Die oben genannten Wasserstandsänderungen des Tidehubs führen nicht zu einer nennenswert größeren Überflutung von Bodendenkmalen über das derzeitige Maß hinaus.

Wie in Kapitel 4.1 gezeigt wird, sind keine maßnahmenbedingten Auswirkungen durch Grundwasserstandsänderungen zu erwarten. Somit ergibt sich durch diesen Wirkfaktor auch keine maßnahmenbedingte Gefährdung für Bodendenkmale.

Durch Baggerung und Verklappung sind keine derzeit bekannten Bodendenkmale direkt betroffen.
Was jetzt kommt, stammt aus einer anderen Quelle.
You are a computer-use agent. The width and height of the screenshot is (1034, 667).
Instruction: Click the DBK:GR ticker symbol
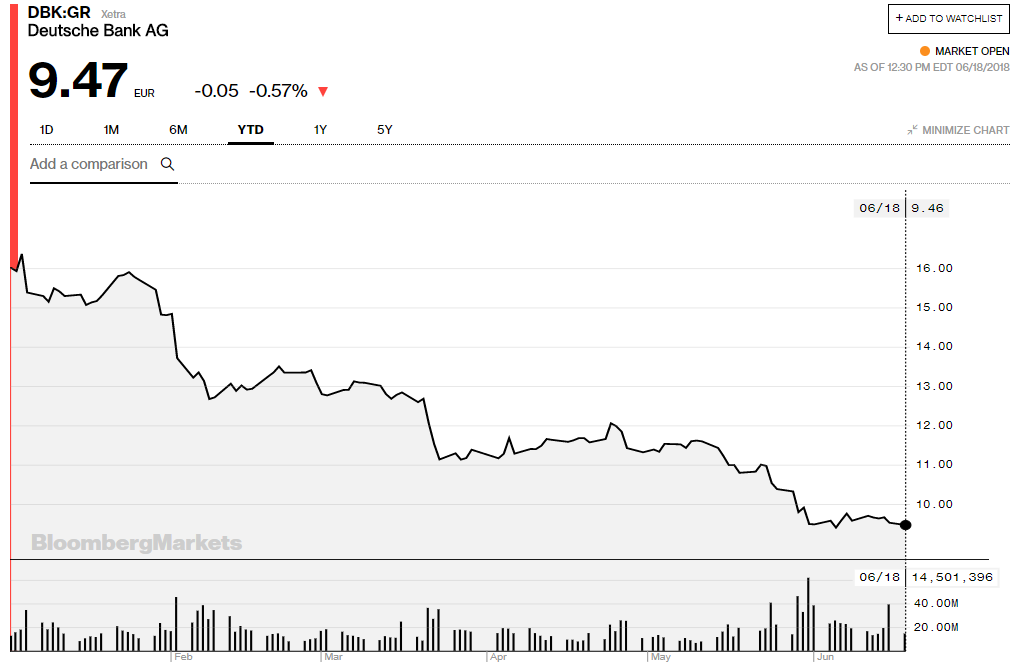pos(59,13)
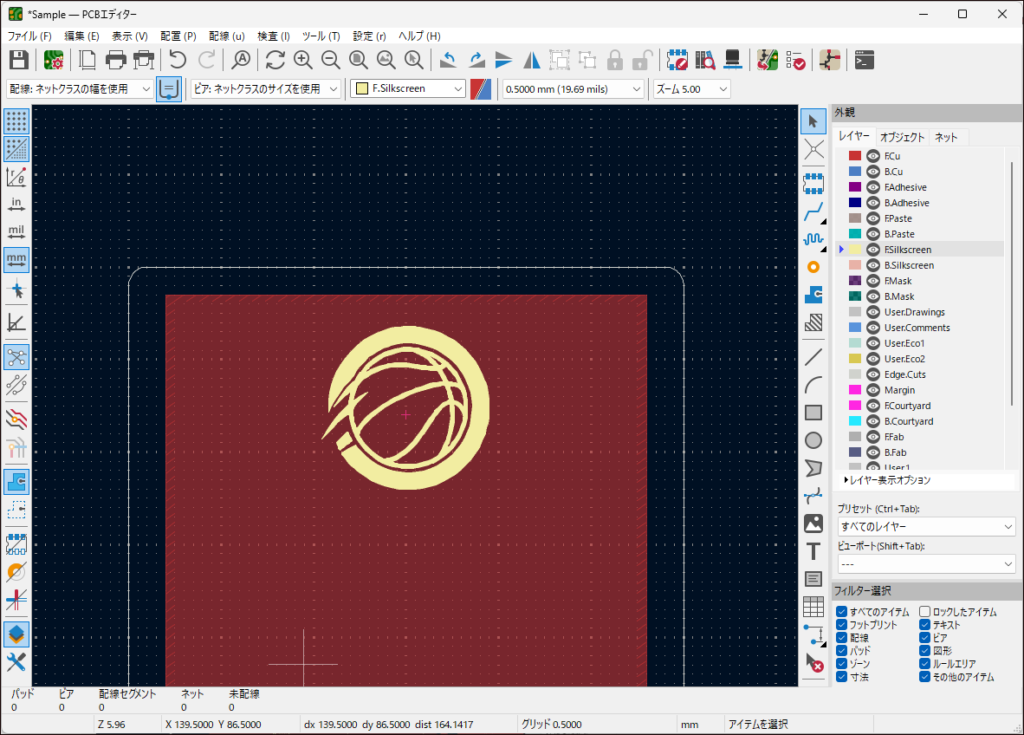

Eine Beeinträchtigung von Kulturgütern durch von der Maßnahme hervorgerufene Schwingungseinflüsse, über die Luft, das Wasser oder den Boden, ist im Untersuchungsgebiet nicht zu erwarten. Nach der Anpassung der Fahrrinne auf die angestrebte Tiefe wird sich die Unterwassertopographie der Elbe im Zuge des morphologischen Nachlaufs neu einregeln. Von besonderem Interesse für das Schutzgut Kulturgüter und hier speziell für die Bodendenkmale ist die Standsicherheit des sogenannten "Schulauer Ufers" bei Wittenbergen/Tinsdal. Die Abbildungen 6 und 7 verdeutlichen die Lage und die Unterwassertopographie in diesem Bereich.

Abb. 26: Lage des Schnittes "A - B" bei Schulau / Tinsdal

 

Abb. 27: Schematischer Schnitt "A - B" (3fach überhöht!)

Nach mündlicher Mitteilung durch Herrn Dr. Flügge (BAW-AK, Telefonat vom 03.09.1996) wird sich die Hangneigung wie derzeit gegeben (ca. 1:3) erhalten und etwa im Schnittpunkt der vorhandenen Topographie (rote, durchgezogene Linie) mit der gedachten Verlängerung (dünne, grüne Strichlinie; Sollhangneigung) der Hangneigungslinie (braune Strichlinie) wieder einstellen. Der dargestellte Schnitt ist 3fach überhöht, die Hangneigung ist in der Natur also wesentlich (3mal) flacher! In einer Untersuchung aus dem Jahre 1972 zur Standsicherheit genau dieses Hangbereichs zum 13,5 m-Ausbau der Elbe wurde die Standsicherheit des Hangs bis zu einer theoretischen Fahrrinnentiefe von 18 m geprüft und festgestellt (vgl. MATERIALBAND XIII). Die Grundparameter der damaligen Begutachtung, Hangmaterial, Hangneigung und Lage der Fahrrinne, haben sich nicht geändert, und die damals getroffenen Aussagen haben damit weiterhin Gültigkeit. Demnach ist keine Gefährdung für den Hangbereich des Schulauer Ufers gegeben. Zur Standsicherheit der Hangbereiche von Blankenese und Nienstedten, die außerhalb des hier betrachteten Untersuchungsgebiets liegen, sei auf den MATERIALBAND XIII verwiesen.

Fußnoten:

1.) Holzfasern können im Normalfall Wasser bis zur Sättigung aufnehmen (Fasersättigung 100%). Bei Wasserüberdargebot (Beregnung oder im Wasser) wird zusätzlich Luft aus den im Holz befindlichen Hohlkammern durch Wasser verdrängt - es entstehen Fasersättigungen über 100%, maximal 180 bis 190%. Die kritische Fasersättigung für Kiefernholz, welches fast ausschließlich für Pfahlgründungen verbaut wird, liegt bei ca. 120%, erst eine geringere Sättigung kann zu negativen Beeinträchtigungen des Holzes führen.